The Russians officially reported a very high rise in the US naval strength in the Arabian Sea as well as within the Gulf, and rang alarm bells when the US deployed its second Aircraft Carrier led Task Force into the Gulf waters.
There were reports of at least four nuclear powered submarines in and around the Gulf. Unconfirmed though, as Washington never discloses the movement of its strategic nuclear submarines.
There was significant British and French presence already in the Arabian Sea, including a French Aircraft carrier, which in fact, did exercises with the US fleet. There were other incidents: The Iranians seized a group of British sailors off the Shatt al Arab estuary in what were clearly unmarked waters, and the UAE sent its Foreign Minister to Teheran to deliver the message that it will not allow the US bases on its territory to be used against Iran.

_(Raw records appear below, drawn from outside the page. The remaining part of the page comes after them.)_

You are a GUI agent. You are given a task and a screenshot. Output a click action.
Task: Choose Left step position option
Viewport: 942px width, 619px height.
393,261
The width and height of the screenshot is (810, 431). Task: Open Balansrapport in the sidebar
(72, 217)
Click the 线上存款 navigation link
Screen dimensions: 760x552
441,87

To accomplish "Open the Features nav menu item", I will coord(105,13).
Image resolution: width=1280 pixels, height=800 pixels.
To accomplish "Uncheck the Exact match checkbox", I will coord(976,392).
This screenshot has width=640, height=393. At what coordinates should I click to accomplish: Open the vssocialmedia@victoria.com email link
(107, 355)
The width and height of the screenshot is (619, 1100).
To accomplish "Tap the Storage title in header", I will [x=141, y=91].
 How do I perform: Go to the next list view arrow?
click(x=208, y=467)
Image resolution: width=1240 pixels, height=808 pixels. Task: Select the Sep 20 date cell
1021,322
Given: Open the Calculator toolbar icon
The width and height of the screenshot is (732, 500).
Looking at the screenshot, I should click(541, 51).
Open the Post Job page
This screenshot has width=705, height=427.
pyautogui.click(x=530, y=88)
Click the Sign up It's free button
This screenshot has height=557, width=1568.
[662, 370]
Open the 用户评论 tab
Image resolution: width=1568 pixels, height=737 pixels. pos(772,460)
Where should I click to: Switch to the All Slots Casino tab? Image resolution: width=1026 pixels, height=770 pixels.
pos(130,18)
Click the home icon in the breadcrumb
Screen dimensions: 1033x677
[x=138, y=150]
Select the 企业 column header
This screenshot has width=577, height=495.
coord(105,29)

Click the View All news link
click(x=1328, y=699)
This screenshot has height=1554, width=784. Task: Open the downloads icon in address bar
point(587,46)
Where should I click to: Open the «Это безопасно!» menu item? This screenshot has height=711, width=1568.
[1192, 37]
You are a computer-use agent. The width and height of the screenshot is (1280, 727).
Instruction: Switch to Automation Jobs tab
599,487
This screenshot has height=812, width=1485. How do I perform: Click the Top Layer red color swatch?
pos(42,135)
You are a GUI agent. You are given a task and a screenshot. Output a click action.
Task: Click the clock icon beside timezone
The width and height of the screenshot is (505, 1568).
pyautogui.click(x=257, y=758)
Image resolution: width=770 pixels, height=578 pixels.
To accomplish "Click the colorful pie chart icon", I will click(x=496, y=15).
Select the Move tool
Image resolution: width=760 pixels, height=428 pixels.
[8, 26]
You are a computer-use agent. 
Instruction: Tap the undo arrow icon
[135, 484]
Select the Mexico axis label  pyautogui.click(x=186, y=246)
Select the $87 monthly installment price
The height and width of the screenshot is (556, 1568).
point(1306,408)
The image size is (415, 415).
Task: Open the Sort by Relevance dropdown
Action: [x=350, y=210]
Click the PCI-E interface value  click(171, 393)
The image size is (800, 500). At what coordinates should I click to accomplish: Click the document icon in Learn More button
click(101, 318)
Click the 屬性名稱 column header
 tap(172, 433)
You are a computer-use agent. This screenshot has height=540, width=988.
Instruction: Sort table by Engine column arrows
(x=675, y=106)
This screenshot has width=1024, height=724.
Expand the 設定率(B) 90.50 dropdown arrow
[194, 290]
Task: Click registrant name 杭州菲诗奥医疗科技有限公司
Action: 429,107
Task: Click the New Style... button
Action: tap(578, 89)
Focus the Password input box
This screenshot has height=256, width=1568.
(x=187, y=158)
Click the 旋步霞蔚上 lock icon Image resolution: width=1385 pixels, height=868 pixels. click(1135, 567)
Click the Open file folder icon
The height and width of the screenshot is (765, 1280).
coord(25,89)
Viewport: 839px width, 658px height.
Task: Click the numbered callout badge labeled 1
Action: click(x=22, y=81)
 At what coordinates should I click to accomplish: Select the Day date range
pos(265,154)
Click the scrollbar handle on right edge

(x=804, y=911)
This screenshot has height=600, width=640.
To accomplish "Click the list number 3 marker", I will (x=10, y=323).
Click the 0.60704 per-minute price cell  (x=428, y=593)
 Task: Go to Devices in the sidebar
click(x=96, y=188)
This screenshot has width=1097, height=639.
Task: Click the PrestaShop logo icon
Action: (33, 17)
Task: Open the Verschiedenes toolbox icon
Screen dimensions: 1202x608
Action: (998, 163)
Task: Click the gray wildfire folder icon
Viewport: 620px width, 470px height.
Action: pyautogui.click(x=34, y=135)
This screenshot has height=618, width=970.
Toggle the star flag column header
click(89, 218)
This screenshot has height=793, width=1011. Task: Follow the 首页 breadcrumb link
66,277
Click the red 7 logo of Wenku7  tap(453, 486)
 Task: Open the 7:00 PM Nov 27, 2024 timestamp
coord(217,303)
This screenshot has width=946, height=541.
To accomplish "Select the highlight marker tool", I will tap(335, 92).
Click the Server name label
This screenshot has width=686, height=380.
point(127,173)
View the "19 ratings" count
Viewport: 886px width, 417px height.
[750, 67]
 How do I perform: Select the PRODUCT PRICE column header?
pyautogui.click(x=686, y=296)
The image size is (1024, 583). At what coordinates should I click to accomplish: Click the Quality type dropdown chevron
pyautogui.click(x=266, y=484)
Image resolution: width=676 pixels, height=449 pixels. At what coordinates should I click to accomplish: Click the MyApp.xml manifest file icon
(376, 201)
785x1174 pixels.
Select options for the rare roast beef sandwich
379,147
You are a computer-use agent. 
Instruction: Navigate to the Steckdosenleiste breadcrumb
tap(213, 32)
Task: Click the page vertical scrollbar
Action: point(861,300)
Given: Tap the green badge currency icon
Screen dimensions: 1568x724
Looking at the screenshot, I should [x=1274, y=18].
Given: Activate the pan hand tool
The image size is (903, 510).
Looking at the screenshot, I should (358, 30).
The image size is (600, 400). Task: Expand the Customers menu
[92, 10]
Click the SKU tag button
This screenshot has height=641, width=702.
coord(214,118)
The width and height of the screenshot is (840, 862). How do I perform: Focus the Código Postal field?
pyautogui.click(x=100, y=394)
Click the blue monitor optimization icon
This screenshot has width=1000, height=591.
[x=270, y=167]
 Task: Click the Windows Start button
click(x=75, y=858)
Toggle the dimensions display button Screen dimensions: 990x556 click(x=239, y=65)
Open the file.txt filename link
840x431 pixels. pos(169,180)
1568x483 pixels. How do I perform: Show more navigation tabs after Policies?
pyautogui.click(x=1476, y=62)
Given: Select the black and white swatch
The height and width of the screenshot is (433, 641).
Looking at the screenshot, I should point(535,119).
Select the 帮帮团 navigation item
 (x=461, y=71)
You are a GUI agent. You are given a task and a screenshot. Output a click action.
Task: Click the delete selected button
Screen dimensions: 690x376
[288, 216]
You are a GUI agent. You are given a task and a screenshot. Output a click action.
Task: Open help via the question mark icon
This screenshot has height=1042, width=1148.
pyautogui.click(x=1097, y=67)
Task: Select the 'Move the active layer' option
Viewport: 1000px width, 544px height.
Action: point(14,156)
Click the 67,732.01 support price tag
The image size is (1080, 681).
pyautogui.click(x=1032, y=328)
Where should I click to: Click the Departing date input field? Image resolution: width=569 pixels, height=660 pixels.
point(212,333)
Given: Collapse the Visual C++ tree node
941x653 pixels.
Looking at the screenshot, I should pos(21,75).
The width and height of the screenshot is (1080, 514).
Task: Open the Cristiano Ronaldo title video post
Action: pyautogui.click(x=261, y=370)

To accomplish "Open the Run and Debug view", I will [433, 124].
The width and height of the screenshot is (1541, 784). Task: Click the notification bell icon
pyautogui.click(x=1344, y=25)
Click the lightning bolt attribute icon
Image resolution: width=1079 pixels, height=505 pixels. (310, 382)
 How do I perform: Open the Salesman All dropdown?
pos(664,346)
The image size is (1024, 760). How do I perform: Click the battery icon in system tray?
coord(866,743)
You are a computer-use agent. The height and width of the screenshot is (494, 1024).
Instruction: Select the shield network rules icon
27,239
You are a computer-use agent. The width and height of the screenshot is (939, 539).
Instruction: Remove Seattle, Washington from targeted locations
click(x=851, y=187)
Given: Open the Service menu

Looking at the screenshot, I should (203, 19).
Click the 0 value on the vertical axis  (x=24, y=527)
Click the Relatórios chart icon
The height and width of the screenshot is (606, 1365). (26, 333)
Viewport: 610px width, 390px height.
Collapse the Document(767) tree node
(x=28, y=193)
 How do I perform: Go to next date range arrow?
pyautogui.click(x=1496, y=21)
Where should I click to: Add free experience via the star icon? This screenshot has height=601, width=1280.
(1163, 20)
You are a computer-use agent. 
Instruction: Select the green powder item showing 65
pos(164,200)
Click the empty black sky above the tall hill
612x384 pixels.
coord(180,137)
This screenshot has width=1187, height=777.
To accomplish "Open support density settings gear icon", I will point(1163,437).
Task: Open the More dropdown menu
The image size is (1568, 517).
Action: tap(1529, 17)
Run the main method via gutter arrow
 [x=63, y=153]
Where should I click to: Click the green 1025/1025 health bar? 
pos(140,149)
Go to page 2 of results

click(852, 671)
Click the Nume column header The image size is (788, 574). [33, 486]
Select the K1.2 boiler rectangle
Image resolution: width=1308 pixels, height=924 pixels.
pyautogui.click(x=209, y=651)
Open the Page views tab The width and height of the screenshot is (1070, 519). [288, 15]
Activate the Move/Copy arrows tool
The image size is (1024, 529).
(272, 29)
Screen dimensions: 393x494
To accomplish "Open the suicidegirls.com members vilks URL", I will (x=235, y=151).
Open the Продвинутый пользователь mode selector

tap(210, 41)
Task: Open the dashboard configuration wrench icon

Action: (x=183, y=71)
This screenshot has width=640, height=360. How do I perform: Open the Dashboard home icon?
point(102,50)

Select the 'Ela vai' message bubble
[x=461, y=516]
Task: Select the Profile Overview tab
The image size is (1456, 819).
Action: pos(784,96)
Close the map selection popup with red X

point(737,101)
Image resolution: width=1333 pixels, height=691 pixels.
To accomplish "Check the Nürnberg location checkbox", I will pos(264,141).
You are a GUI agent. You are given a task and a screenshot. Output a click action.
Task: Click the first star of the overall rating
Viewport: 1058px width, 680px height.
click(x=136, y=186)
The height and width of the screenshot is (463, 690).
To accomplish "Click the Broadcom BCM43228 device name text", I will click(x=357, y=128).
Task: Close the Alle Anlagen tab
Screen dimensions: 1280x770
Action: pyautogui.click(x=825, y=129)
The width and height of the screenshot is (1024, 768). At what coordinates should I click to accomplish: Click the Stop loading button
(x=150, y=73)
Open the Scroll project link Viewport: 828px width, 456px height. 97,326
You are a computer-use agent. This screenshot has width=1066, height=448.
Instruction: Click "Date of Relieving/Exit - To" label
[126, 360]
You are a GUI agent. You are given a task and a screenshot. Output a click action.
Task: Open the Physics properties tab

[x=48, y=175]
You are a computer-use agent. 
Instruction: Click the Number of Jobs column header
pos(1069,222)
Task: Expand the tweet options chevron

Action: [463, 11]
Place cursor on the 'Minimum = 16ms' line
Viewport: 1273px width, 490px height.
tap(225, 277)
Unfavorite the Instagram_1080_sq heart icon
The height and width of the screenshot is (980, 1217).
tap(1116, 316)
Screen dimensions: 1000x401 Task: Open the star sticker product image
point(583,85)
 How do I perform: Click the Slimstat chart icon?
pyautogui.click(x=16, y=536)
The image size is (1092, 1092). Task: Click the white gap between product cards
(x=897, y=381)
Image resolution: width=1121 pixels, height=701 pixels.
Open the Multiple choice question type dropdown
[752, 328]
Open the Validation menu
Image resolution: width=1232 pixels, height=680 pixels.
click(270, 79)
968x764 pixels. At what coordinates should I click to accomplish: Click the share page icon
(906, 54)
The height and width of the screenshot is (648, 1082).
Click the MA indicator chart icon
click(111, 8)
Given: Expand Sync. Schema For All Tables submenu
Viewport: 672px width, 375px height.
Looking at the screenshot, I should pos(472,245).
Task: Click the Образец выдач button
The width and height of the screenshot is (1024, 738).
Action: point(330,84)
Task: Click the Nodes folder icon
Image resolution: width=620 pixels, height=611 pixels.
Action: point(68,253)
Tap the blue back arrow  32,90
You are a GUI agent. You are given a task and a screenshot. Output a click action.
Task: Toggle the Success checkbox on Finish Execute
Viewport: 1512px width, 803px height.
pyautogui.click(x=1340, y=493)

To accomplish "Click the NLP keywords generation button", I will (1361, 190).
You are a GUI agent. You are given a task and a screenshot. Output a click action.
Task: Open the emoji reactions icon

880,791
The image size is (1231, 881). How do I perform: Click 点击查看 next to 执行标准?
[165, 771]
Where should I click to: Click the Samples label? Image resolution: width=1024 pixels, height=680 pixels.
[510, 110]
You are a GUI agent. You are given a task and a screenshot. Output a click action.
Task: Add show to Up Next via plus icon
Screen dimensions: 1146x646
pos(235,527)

The alarm bells were rather loud. But the question was: Will a hard-pressed Washington press its forces against Teheran? This commentary was written in that perspective, a day after the second US aircraft carrier, John C Stennis, entered the oily waters of the strategic Gulf.
Russia has reported increased US military activity in and around the strategic Gulf for the first time in four years after the March 2003 invasion of Iraq. The United Arab Emirates (UAE) has declared that its territories are off limits to anyone for staging military or intelligence operations against Iran.
In a week of ominous developments, the most serious being the Iranian seizure of 15 British Navy personnel near the Shatt al Arab waterway that divides Iran and Iraq, a statement by UAE President Shaikh Khalifa bin Zayed al Nahyan that his country would not allow its territories for operations against Iran assumes high significance.
US U-2 spy planes and F-16 and other fighter jets have been based in the UAE ever since the 1990 Gulf crisis over Iraq’s occupation of Kuwait. Due to its strategic locations and ports within the Gulf as well as in the Arabian Sea, the use of UAE land, air and waters would have been of immense value to any strike force.
Actually, the US has used bases in all the six Arab Gulf states for operations in Iraq and, to some extent, also to support its and coalition troops in Afghanistan. Although, all the six states – Oman, UAE, Qatar, Bahrain, Saudi Arabia and Kuwait – have expressed unwillingness in the past for a military engagement with their immediate Shia neighbour Iran, this is the first time that one of them, the UAE, has flatly denied its territories to the US for military and intelligence operations against Iran.
In a major policy statement on the eve of Arab summit in Riyadh, Shaikh Khalifa disclosed that the UAE had sent a written communication to Iran to assure that “we shall never allow the use of our soil for any military, security or intelligence activities against them”.
“We have reiterated to our Iranian brothers, in a letter delivered recently by the Foreign Minister (Shaikh Abdullah), that we are not a party to the conflict between Iran and the US and that we shall never allow the use of our soil for any military, security or intelligence activities against them,” he was quoted as saying in an interview with the London-based Arabic daily Al Hayat, a report on which was made available through the state-run Emirates News Agency WAM.
It may be noted that the US and allied navy vessels primarily take their oil, food and other supplies from ports in the UAE as also from the five other Arab states in the strategic Gulf.
The UAE itself has a dispute with Iran, stemming from the occupation of three of its islands by the Shah of Iran on the eve of its independence from Britain Dec 2, 1971. All other Gulf countries, tied by the 1981 regional security and economic pact of Gulf Cooperation Council (GCC), have extended UAE support. But Teheran insists that the islands are part of the Iranian territory. The UAE has offered to settle the issue bilaterally or through international mediation, saying any outcome would be binding. Iran has refused.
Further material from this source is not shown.